*DIRECTIONS*
Put every line of the items below into a numbered list, skipping any blank lines.

## Start PROVIDED INFORMATION

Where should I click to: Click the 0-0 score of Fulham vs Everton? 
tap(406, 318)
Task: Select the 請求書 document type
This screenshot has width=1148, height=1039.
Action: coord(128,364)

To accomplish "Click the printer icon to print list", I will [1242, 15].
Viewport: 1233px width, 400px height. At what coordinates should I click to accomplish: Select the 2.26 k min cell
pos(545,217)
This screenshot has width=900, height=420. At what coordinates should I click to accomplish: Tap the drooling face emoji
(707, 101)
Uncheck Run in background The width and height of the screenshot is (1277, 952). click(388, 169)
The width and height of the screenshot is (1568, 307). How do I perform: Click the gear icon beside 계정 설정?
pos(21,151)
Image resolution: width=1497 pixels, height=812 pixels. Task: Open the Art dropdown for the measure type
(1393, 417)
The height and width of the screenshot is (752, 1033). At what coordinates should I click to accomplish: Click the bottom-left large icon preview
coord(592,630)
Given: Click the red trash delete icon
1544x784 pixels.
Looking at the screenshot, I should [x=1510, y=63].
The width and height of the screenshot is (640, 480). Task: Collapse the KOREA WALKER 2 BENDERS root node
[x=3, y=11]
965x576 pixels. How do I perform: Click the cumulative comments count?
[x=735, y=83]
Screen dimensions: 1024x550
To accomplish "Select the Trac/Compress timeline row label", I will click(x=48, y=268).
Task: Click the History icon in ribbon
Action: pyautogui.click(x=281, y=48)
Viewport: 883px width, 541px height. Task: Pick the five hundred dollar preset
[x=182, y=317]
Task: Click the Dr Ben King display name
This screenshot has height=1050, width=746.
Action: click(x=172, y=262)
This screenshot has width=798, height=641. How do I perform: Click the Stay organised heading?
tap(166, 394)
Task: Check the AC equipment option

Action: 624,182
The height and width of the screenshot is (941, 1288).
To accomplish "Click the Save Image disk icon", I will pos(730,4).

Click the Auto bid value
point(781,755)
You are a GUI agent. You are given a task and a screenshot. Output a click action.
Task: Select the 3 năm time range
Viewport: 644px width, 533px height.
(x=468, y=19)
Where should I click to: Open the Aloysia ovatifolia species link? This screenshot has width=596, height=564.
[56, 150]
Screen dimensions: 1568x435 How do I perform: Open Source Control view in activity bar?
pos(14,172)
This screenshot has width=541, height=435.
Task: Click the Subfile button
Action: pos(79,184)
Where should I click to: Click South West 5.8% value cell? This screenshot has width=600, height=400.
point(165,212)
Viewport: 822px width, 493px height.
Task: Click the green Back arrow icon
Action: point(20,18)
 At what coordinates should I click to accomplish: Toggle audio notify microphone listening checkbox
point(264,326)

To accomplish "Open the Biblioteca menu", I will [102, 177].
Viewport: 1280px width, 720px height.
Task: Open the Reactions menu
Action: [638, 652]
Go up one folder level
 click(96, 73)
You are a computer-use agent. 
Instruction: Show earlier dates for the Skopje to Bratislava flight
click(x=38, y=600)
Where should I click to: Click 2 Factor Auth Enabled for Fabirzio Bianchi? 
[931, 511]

## End PROVIDED INFORMATION

*THE RESPONSE*
1. Where should I click to: Click the 0-0 score of Fulham vs Everton? 
2. tap(406, 318)
3. Task: Select the 請求書 document type
4. This screenshot has width=1148, height=1039.
5. Action: coord(128,364)
6. To accomplish "Click the printer icon to print list", I will [1242, 15].
7. Viewport: 1233px width, 400px height. At what coordinates should I click to accomplish: Select the 2.26 k min cell
8. pos(545,217)
9. This screenshot has width=900, height=420. At what coordinates should I click to accomplish: Tap the drooling face emoji
10. (707, 101)
11. Uncheck Run in background The width and height of the screenshot is (1277, 952). click(388, 169)
12. The width and height of the screenshot is (1568, 307). How do I perform: Click the gear icon beside 계정 설정?
13. pos(21,151)
14. Image resolution: width=1497 pixels, height=812 pixels. Task: Open the Art dropdown for the measure type
15. (1393, 417)
16. The height and width of the screenshot is (752, 1033). At what coordinates should I click to accomplish: Click the bottom-left large icon preview
17. coord(592,630)
18. Given: Click the red trash delete icon
19. 1544x784 pixels.
20. Looking at the screenshot, I should [x=1510, y=63].
21. The width and height of the screenshot is (640, 480). Task: Collapse the KOREA WALKER 2 BENDERS root node
22. [x=3, y=11]
23. 965x576 pixels. How do I perform: Click the cumulative comments count?
24. [x=735, y=83]
25. Screen dimensions: 1024x550
26. To accomplish "Select the Trac/Compress timeline row label", I will click(x=48, y=268).
27. Task: Click the History icon in ribbon
28. Action: pyautogui.click(x=281, y=48)
29. Viewport: 883px width, 541px height. Task: Pick the five hundred dollar preset
30. [x=182, y=317]
31. Task: Click the Dr Ben King display name
32. This screenshot has height=1050, width=746.
33. Action: click(x=172, y=262)
34. This screenshot has width=798, height=641. How do I perform: Click the Stay organised heading?
35. tap(166, 394)
36. Task: Check the AC equipment option
37. Action: 624,182
38. The height and width of the screenshot is (941, 1288).
39. To accomplish "Click the Save Image disk icon", I will pos(730,4).
40. Click the Auto bid value
41. point(781,755)
42. You are a GUI agent. You are given a task and a screenshot. Output a click action.
43. Task: Select the 3 năm time range
44. Viewport: 644px width, 533px height.
45. (x=468, y=19)
46. Where should I click to: Open the Aloysia ovatifolia species link? This screenshot has width=596, height=564.
47. [56, 150]
48. Screen dimensions: 1568x435 How do I perform: Open Source Control view in activity bar?
49. pos(14,172)
50. This screenshot has width=541, height=435.
51. Task: Click the Subfile button
52. Action: pos(79,184)
53. Where should I click to: Click South West 5.8% value cell? This screenshot has width=600, height=400.
54. point(165,212)
55. Viewport: 822px width, 493px height.
56. Task: Click the green Back arrow icon
57. Action: point(20,18)
58.  At what coordinates should I click to accomplish: Toggle audio notify microphone listening checkbox
59. point(264,326)
60. To accomplish "Open the Biblioteca menu", I will [102, 177].
61. Viewport: 1280px width, 720px height.
62. Task: Open the Reactions menu
63. Action: [638, 652]
64. Go up one folder level
65.  click(96, 73)
66. You are a computer-use agent. 
67. Instruction: Show earlier dates for the Skopje to Bratislava flight
68. click(x=38, y=600)
69. Where should I click to: Click 2 Factor Auth Enabled for Fabirzio Bianchi? 
70. [931, 511]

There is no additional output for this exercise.